Reputation: 759
I need to know which database model is better for performance.
First Database Model
Three tables. Features, Products, Feature values.
Feature table is
+----+-----------+
| id | name |
+----+-----------+
| 1 | Brand |
| 2 | Color |
| 3 | Dimension |
| 4 | Model |
+----+-----------+
And Feature values table
+----+---------+------------+
| id | name | feature_id |
+----+---------+------------+
| 1 | Sony | 1 |
| 2 | Samsung | 1 |
| 3 | Red | 2 |
| 4 | Blue | 2 |
| 5 | 20 " | 3 |
| 6 | 30 " | 3 |
| 7 | Model A | 4 |
| 8 | Model B | 4 |
+----+---------+------------+
And products table.
+----+--------------------+----------+
| id | product_name | features |
+----+--------------------+----------+
| 1 | Sony Television | 1-3-5-7 |
| 2 | Samsung Television | 2-4-6-8 |
+----+--------------------+----------+
As you see in this structure, if a user wants to search products according to feature, I need to use REGEXP or fulltext search in my query.
Second Database Model
In the second database model, I will delete features from products table and I will add new table called product_features.

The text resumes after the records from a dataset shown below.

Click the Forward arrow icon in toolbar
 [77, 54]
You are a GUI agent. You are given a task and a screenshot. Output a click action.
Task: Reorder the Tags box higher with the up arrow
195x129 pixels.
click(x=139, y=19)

+----+--------------------+
| id | product_name |
+----+--------------------+
| 1 | Sony Television |
| 2 | Samsung Television |
+----+--------------------+
And new table product_features;
+----+------------+------------+
| id | feature_id | product_id |
+----+------------+------------+
| 1 | 1 | 1 |
| 2 | 3 | 1 |
| 3 | 5 | 1 |
| 4 | 7 | 1 |
| 5 | 2 | 2 |
| 6 | 4 | 2 |
| 7 | 6 | 2 |
| 8 | 8 | 2 |
+----+------------+------------+
Now if a user wants to search products according to feature, I need to search product_features and then join products.
Question
My question is if I use second model and I have over 20 billion rows in products table, and think there are at least 10 features for every product, So product_features table will have over 200 billions rows. And maybe queries according to features will be slow.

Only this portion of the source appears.